_Available data_
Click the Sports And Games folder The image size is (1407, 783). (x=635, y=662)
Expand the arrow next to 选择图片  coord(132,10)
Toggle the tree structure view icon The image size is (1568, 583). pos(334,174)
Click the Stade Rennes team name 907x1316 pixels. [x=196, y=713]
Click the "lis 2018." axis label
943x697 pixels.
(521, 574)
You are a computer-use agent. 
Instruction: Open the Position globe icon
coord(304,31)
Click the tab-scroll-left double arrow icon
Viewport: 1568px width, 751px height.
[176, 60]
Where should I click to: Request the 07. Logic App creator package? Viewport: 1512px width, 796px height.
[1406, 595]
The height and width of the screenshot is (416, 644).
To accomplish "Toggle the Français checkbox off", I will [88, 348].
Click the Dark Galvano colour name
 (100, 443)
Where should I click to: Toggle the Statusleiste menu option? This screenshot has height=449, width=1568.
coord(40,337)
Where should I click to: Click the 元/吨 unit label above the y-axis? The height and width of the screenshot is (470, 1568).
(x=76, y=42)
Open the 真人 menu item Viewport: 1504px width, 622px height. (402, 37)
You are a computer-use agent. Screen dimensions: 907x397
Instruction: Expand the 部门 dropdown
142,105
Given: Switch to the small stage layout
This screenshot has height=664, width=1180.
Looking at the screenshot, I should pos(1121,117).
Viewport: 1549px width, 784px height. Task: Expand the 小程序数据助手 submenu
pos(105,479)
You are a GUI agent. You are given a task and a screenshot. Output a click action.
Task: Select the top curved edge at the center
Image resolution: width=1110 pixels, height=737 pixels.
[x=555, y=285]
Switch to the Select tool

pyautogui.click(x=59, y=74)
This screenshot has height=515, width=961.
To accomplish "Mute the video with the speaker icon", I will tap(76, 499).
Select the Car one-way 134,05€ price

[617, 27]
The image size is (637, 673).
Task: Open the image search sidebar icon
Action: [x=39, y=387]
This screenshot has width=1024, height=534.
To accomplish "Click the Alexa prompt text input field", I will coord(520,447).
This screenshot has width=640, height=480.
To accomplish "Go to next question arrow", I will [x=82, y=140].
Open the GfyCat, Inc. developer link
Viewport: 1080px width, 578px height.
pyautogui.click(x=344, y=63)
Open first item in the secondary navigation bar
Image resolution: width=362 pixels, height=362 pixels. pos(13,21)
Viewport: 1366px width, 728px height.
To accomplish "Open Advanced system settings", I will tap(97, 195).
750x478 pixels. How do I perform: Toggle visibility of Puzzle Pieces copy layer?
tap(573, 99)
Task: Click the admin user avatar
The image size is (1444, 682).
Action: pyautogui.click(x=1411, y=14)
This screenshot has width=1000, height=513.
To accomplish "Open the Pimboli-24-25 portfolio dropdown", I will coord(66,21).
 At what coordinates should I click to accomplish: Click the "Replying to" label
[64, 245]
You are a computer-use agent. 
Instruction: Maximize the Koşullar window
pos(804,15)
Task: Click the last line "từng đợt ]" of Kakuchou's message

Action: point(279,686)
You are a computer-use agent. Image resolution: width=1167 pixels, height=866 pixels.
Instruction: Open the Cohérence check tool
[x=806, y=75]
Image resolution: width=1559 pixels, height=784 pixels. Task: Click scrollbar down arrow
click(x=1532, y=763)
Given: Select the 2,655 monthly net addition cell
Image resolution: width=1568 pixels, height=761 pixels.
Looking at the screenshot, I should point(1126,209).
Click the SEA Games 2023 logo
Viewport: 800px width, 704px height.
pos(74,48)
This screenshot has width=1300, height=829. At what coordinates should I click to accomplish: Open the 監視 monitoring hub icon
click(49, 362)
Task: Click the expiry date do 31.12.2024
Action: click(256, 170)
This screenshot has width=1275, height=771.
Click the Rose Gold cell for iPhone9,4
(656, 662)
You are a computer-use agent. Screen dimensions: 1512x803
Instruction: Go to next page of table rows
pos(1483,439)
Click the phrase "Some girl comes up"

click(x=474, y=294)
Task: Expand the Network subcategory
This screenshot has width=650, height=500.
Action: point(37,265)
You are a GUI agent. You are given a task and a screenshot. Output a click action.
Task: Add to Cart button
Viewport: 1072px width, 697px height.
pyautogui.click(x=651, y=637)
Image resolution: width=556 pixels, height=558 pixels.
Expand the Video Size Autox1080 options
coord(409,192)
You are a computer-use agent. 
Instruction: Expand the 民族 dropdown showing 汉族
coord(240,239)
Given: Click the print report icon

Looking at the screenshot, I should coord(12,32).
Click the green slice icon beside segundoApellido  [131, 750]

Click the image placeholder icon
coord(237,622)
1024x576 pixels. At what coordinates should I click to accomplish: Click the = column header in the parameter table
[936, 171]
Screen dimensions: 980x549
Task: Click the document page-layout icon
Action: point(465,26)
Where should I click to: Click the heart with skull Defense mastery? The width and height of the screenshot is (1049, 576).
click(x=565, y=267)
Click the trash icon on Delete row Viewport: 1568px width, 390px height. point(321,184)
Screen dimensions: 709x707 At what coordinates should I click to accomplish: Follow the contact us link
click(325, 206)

_Your instructions_
Every entry above needs to be written out again exactly.

_Response box_
Click the Sports And Games folder The image size is (1407, 783). (x=635, y=662)
Expand the arrow next to 选择图片  coord(132,10)
Toggle the tree structure view icon The image size is (1568, 583). pos(334,174)
Click the Stade Rennes team name 907x1316 pixels. [x=196, y=713]
Click the "lis 2018." axis label
943x697 pixels.
(521, 574)
You are a computer-use agent. 
Instruction: Open the Position globe icon
coord(304,31)
Click the tab-scroll-left double arrow icon
Viewport: 1568px width, 751px height.
[176, 60]
Where should I click to: Request the 07. Logic App creator package? Viewport: 1512px width, 796px height.
[1406, 595]
The height and width of the screenshot is (416, 644).
To accomplish "Toggle the Français checkbox off", I will [88, 348].
Click the Dark Galvano colour name
 (100, 443)
Where should I click to: Toggle the Statusleiste menu option? This screenshot has height=449, width=1568.
coord(40,337)
Where should I click to: Click the 元/吨 unit label above the y-axis? The height and width of the screenshot is (470, 1568).
(x=76, y=42)
Open the 真人 menu item Viewport: 1504px width, 622px height. (402, 37)
You are a computer-use agent. Screen dimensions: 907x397
Instruction: Expand the 部门 dropdown
142,105
Given: Switch to the small stage layout
This screenshot has height=664, width=1180.
Looking at the screenshot, I should pos(1121,117).
Viewport: 1549px width, 784px height. Task: Expand the 小程序数据助手 submenu
pos(105,479)
You are a GUI agent. You are given a task and a screenshot. Output a click action.
Task: Select the top curved edge at the center
Image resolution: width=1110 pixels, height=737 pixels.
[x=555, y=285]
Switch to the Select tool

pyautogui.click(x=59, y=74)
This screenshot has height=515, width=961.
To accomplish "Mute the video with the speaker icon", I will tap(76, 499).
Select the Car one-way 134,05€ price

[617, 27]
The image size is (637, 673).
Task: Open the image search sidebar icon
Action: [x=39, y=387]
This screenshot has width=1024, height=534.
To accomplish "Click the Alexa prompt text input field", I will coord(520,447).
This screenshot has width=640, height=480.
To accomplish "Go to next question arrow", I will [x=82, y=140].
Open the GfyCat, Inc. developer link
Viewport: 1080px width, 578px height.
pyautogui.click(x=344, y=63)
Open first item in the secondary navigation bar
Image resolution: width=362 pixels, height=362 pixels. pos(13,21)
Viewport: 1366px width, 728px height.
To accomplish "Open Advanced system settings", I will tap(97, 195).
750x478 pixels. How do I perform: Toggle visibility of Puzzle Pieces copy layer?
tap(573, 99)
Task: Click the admin user avatar
The image size is (1444, 682).
Action: pyautogui.click(x=1411, y=14)
This screenshot has width=1000, height=513.
To accomplish "Open the Pimboli-24-25 portfolio dropdown", I will coord(66,21).
 At what coordinates should I click to accomplish: Click the "Replying to" label
[64, 245]
You are a computer-use agent. 
Instruction: Maximize the Koşullar window
pos(804,15)
Task: Click the last line "từng đợt ]" of Kakuchou's message

Action: point(279,686)
You are a computer-use agent. Image resolution: width=1167 pixels, height=866 pixels.
Instruction: Open the Cohérence check tool
[x=806, y=75]
Image resolution: width=1559 pixels, height=784 pixels. Task: Click scrollbar down arrow
click(x=1532, y=763)
Given: Select the 2,655 monthly net addition cell
Image resolution: width=1568 pixels, height=761 pixels.
Looking at the screenshot, I should point(1126,209).
Click the SEA Games 2023 logo
Viewport: 800px width, 704px height.
pos(74,48)
This screenshot has width=1300, height=829. At what coordinates should I click to accomplish: Open the 監視 monitoring hub icon
click(49, 362)
Task: Click the expiry date do 31.12.2024
Action: click(256, 170)
This screenshot has width=1275, height=771.
Click the Rose Gold cell for iPhone9,4
(656, 662)
You are a computer-use agent. Screen dimensions: 1512x803
Instruction: Go to next page of table rows
pos(1483,439)
Click the phrase "Some girl comes up"

click(x=474, y=294)
Task: Expand the Network subcategory
This screenshot has width=650, height=500.
Action: point(37,265)
You are a GUI agent. You are given a task and a screenshot. Output a click action.
Task: Add to Cart button
Viewport: 1072px width, 697px height.
pyautogui.click(x=651, y=637)
Image resolution: width=556 pixels, height=558 pixels.
Expand the Video Size Autox1080 options
coord(409,192)
You are a computer-use agent. 
Instruction: Expand the 民族 dropdown showing 汉族
coord(240,239)
Given: Click the print report icon

Looking at the screenshot, I should coord(12,32).
Click the green slice icon beside segundoApellido  [131, 750]

Click the image placeholder icon
coord(237,622)
1024x576 pixels. At what coordinates should I click to accomplish: Click the = column header in the parameter table
[936, 171]
Screen dimensions: 980x549
Task: Click the document page-layout icon
Action: point(465,26)
Where should I click to: Click the heart with skull Defense mastery? The width and height of the screenshot is (1049, 576).
click(x=565, y=267)
Click the trash icon on Delete row Viewport: 1568px width, 390px height. point(321,184)
Screen dimensions: 709x707 At what coordinates should I click to accomplish: Follow the contact us link
click(325, 206)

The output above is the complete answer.